Stored records:
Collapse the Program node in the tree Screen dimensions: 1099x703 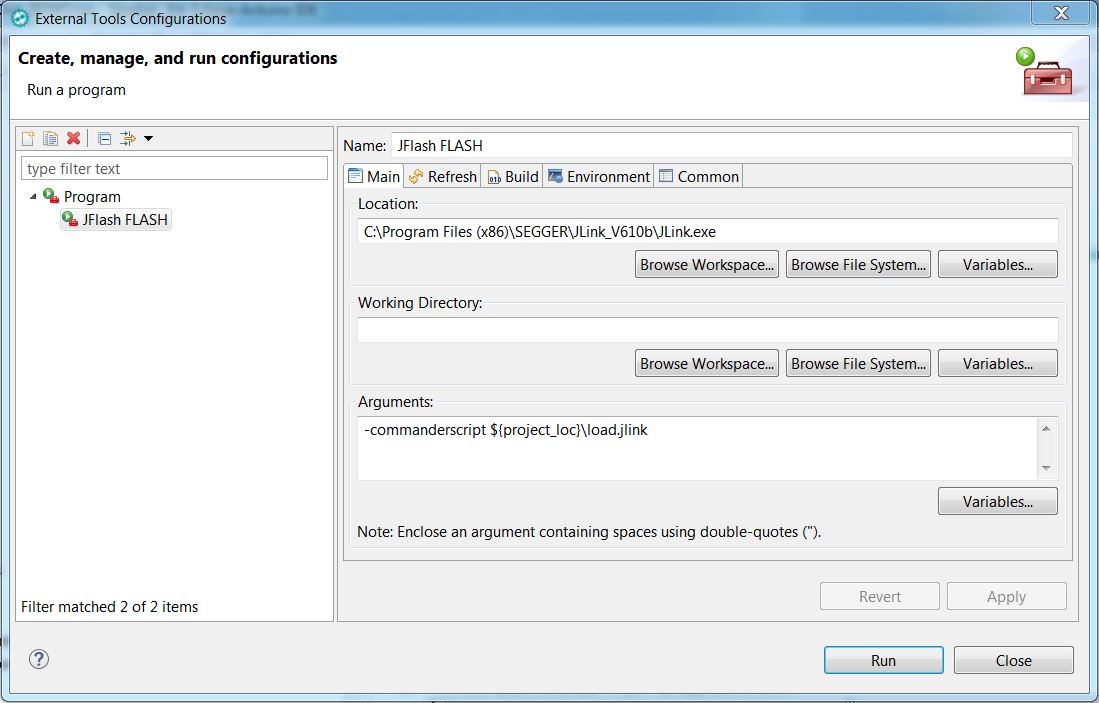click(x=34, y=197)
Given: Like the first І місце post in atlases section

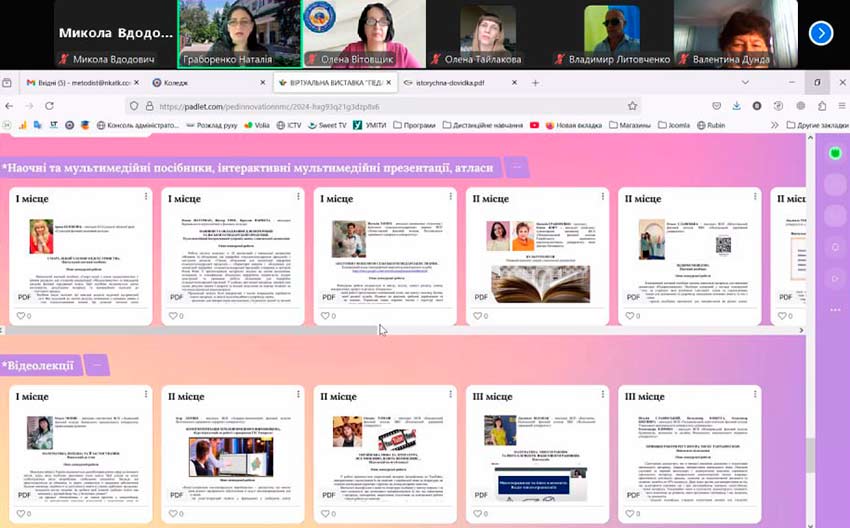Looking at the screenshot, I should (x=21, y=316).
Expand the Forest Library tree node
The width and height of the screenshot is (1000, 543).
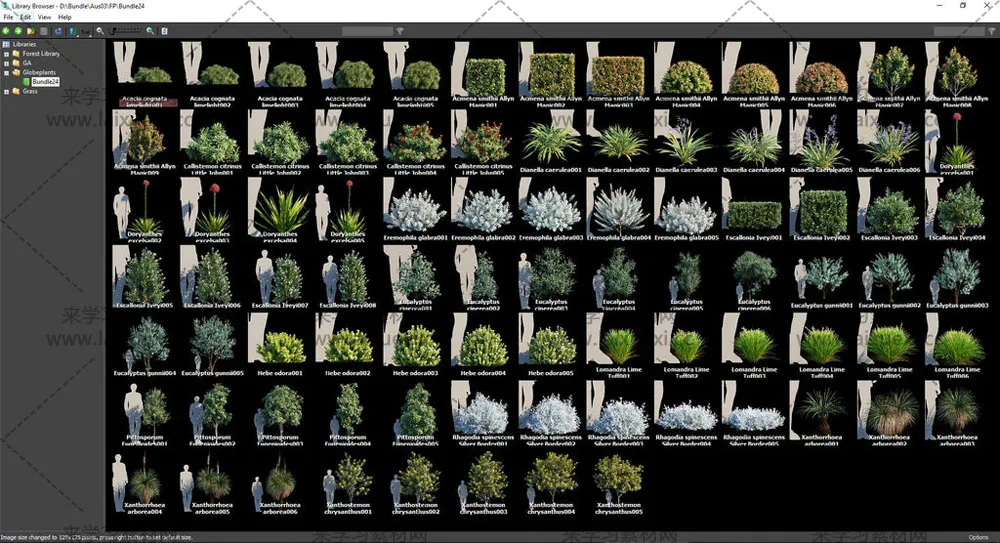pos(6,54)
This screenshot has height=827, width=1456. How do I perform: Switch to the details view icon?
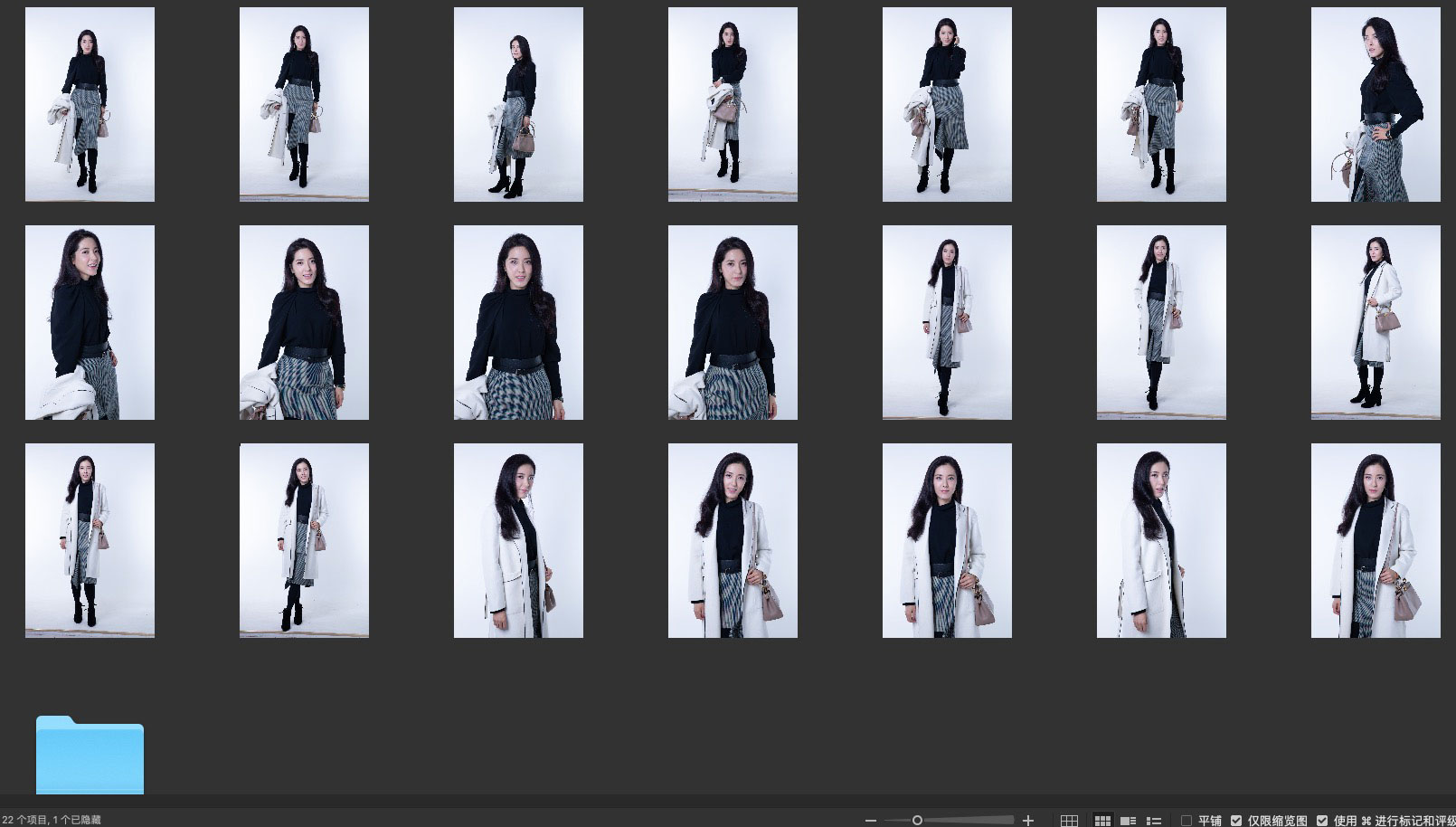pos(1128,821)
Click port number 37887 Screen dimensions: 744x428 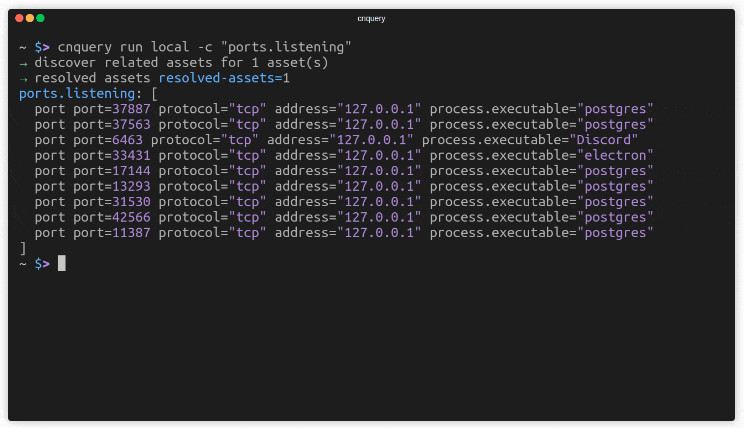coord(131,109)
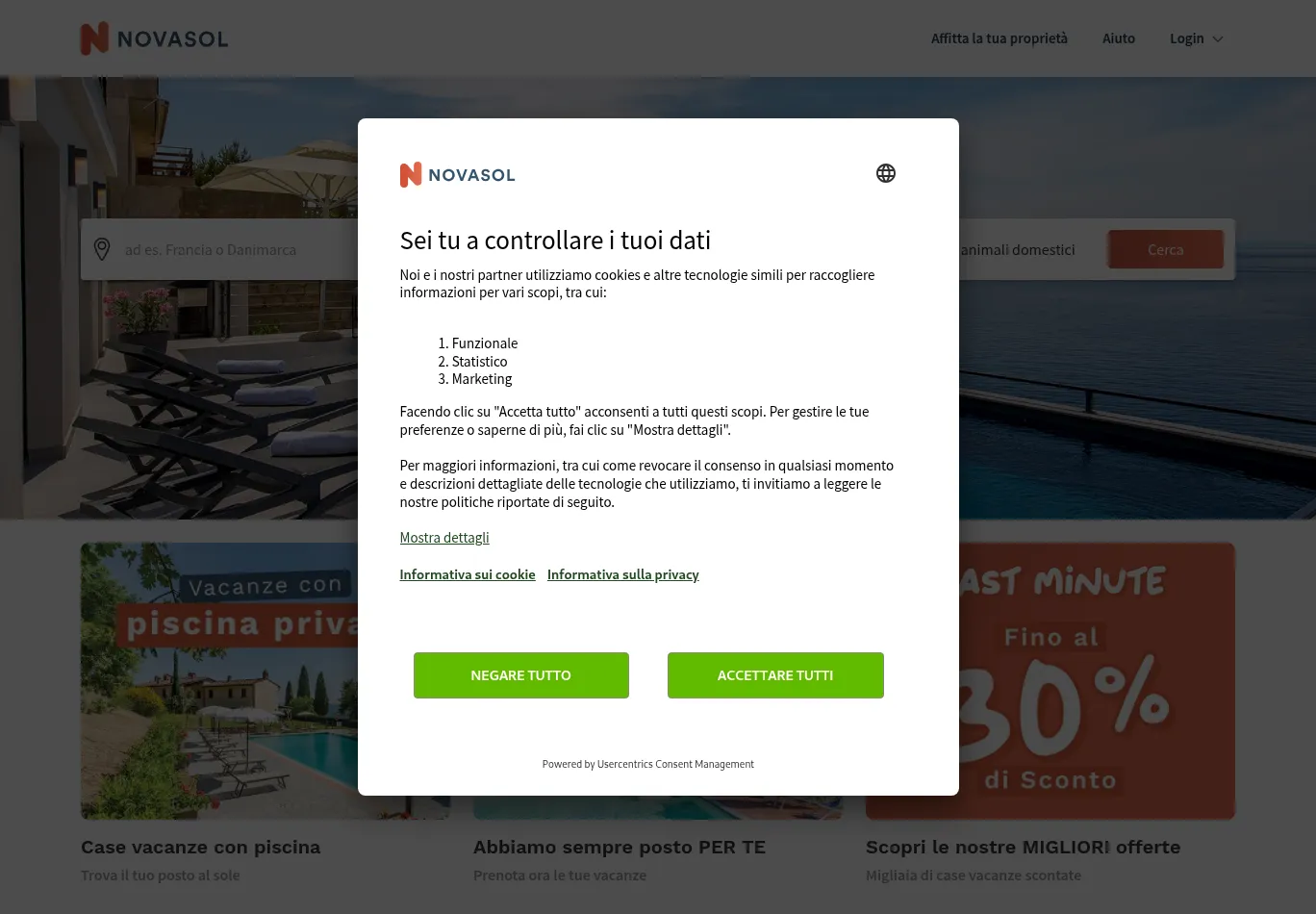Open Informativa sui cookie link

point(468,574)
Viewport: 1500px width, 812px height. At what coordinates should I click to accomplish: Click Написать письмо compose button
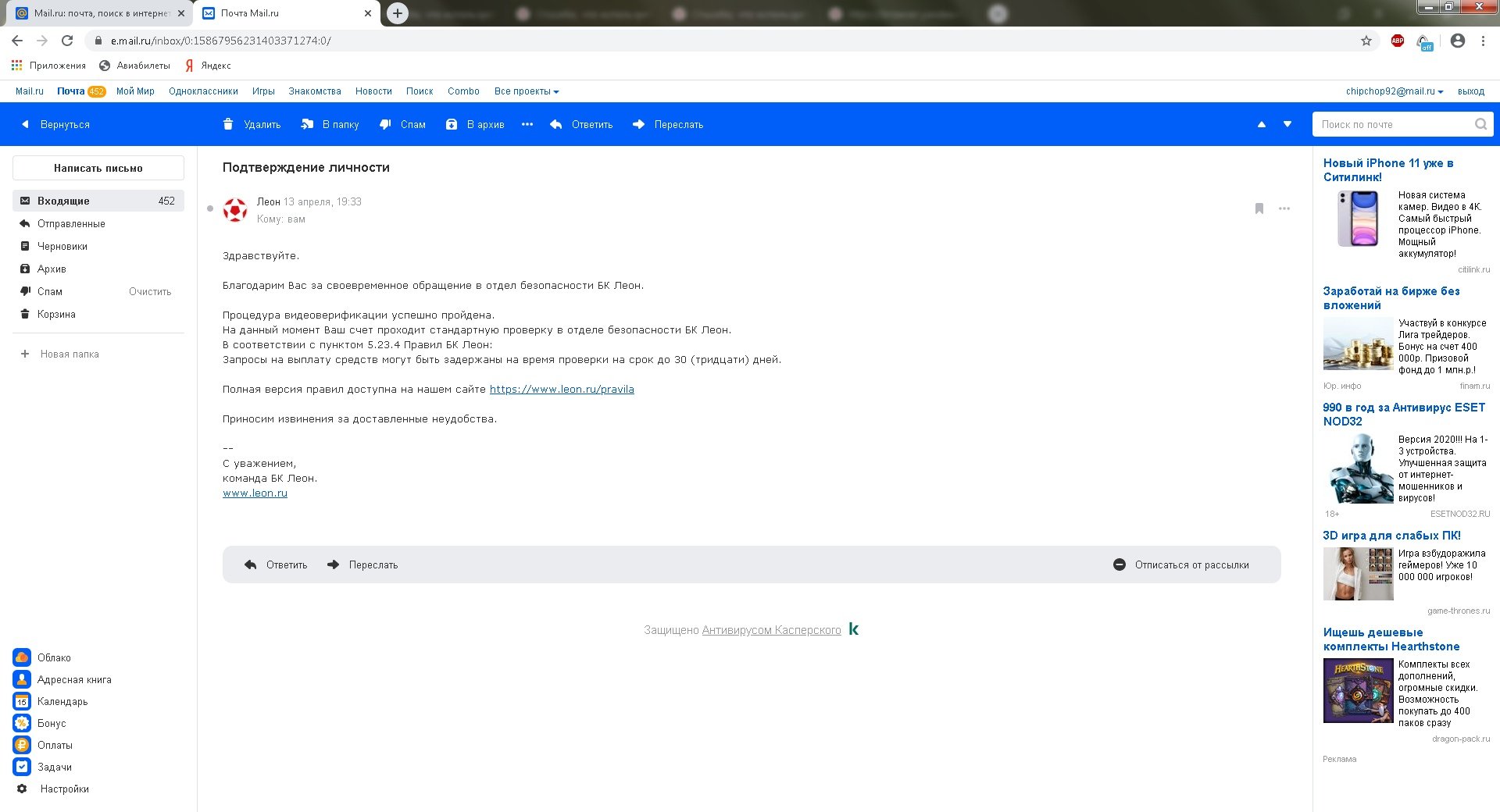point(98,168)
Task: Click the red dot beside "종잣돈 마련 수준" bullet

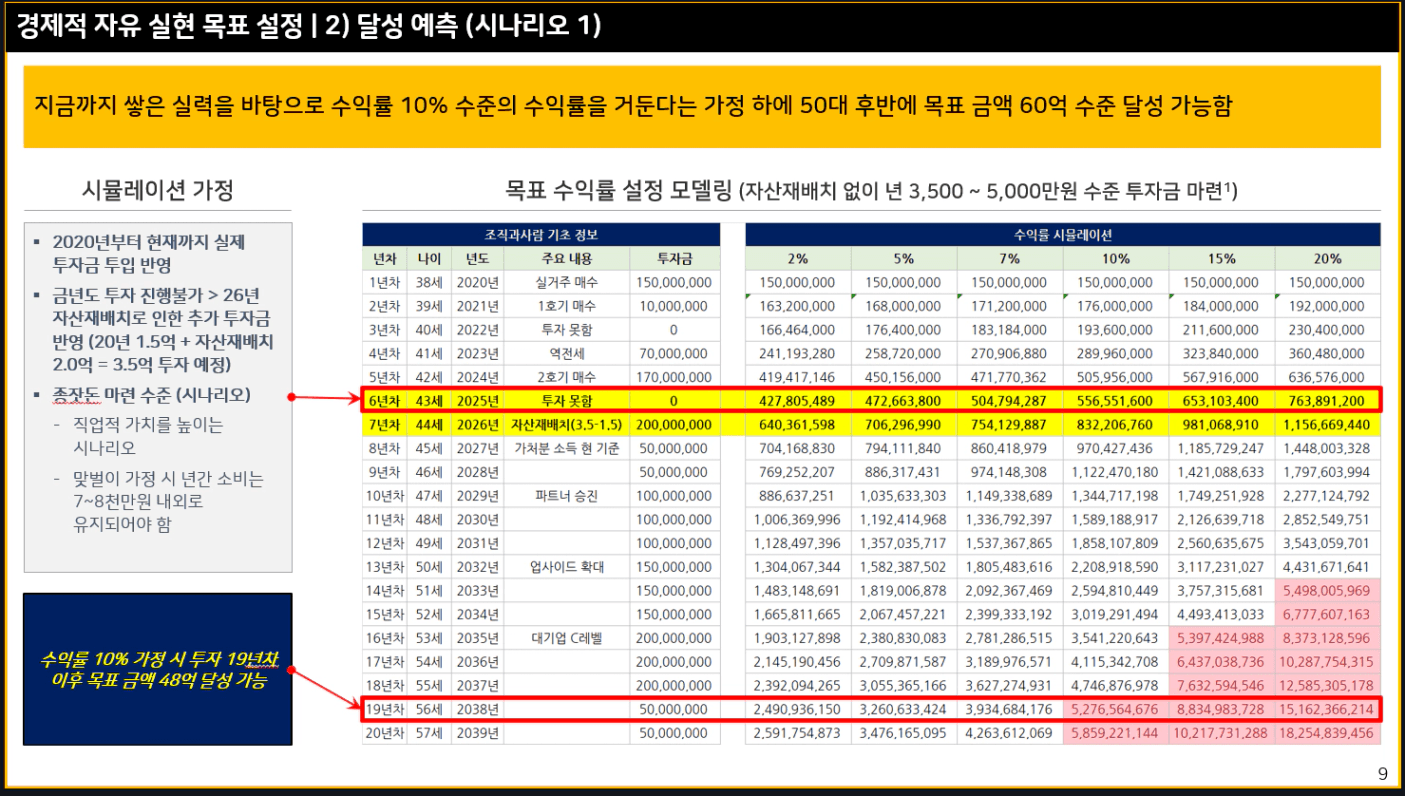Action: click(291, 397)
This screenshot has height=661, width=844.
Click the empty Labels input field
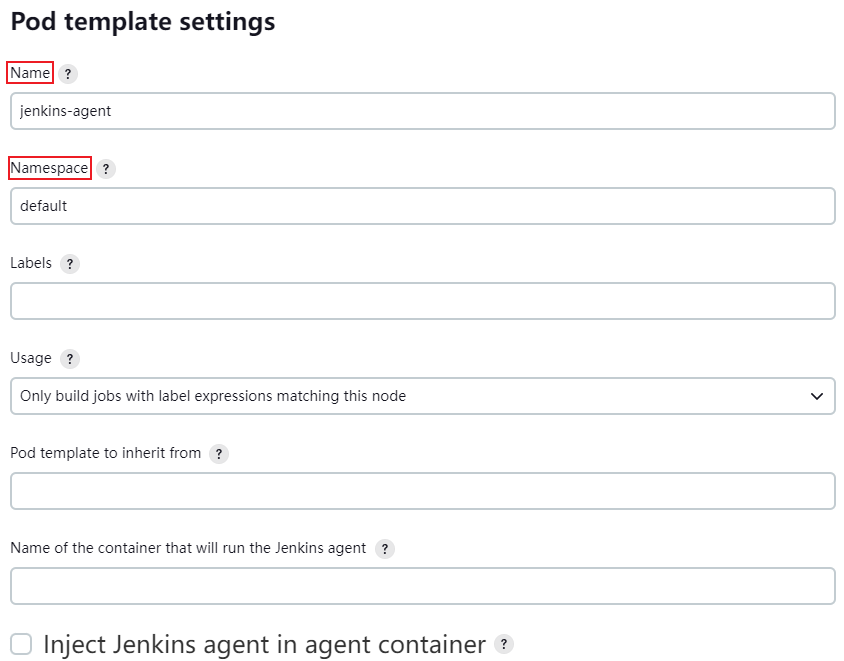click(423, 301)
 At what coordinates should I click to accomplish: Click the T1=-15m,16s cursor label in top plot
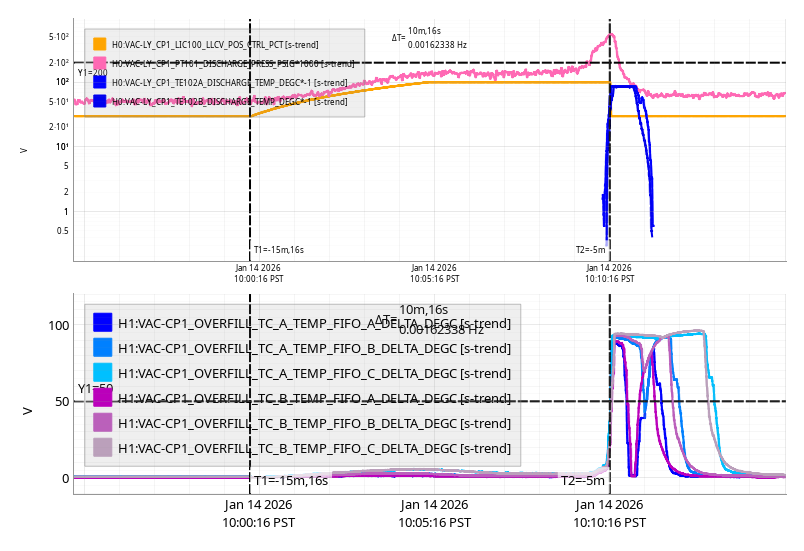(x=278, y=250)
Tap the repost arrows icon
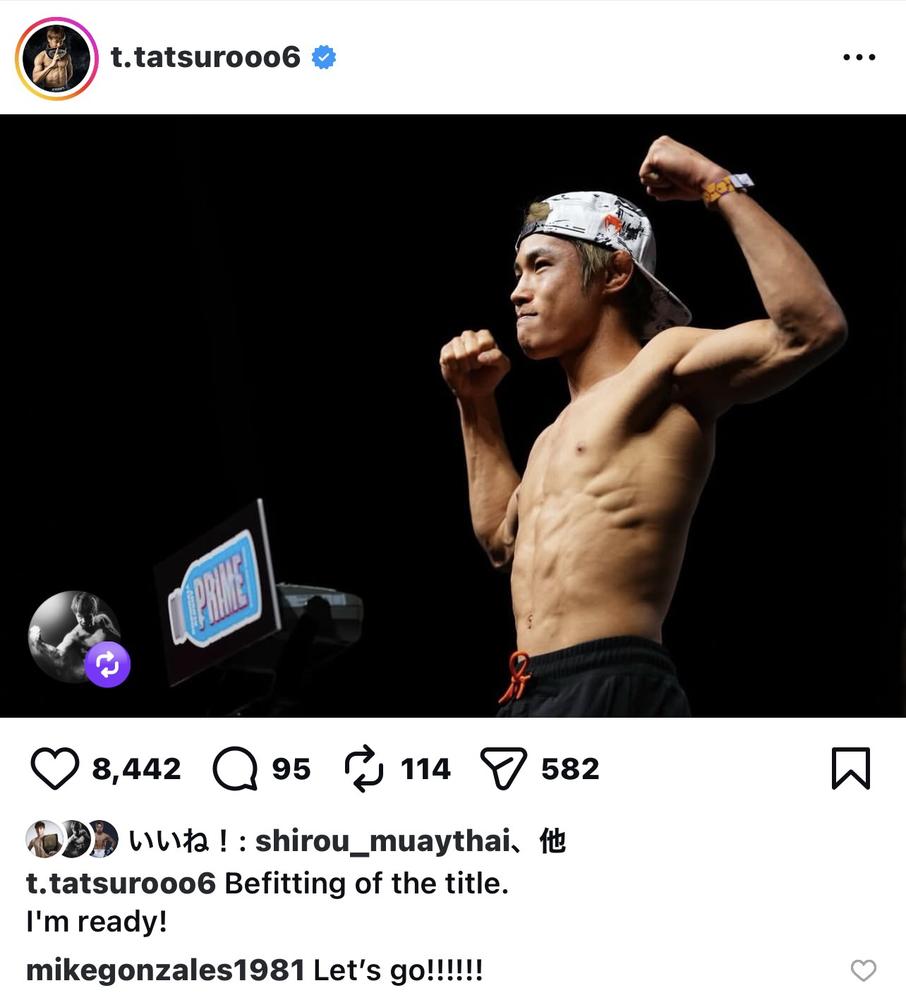The height and width of the screenshot is (1000, 906). tap(363, 768)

Task directions
Output an exact copy of the lines from the one with "Task: Click the" through the closing line of the records, inclusive, without any images.

Exercise solution
Task: Click the red dot beside "종잣돈 마련 수준" bullet

Action: click(291, 397)
This screenshot has height=661, width=844.
Click the empty Labels input field
click(423, 301)
 At what coordinates should I click to accomplish: Click the T1=-15m,16s cursor label in top plot
(x=278, y=250)
Tap the repost arrows icon
The height and width of the screenshot is (1000, 906). tap(363, 768)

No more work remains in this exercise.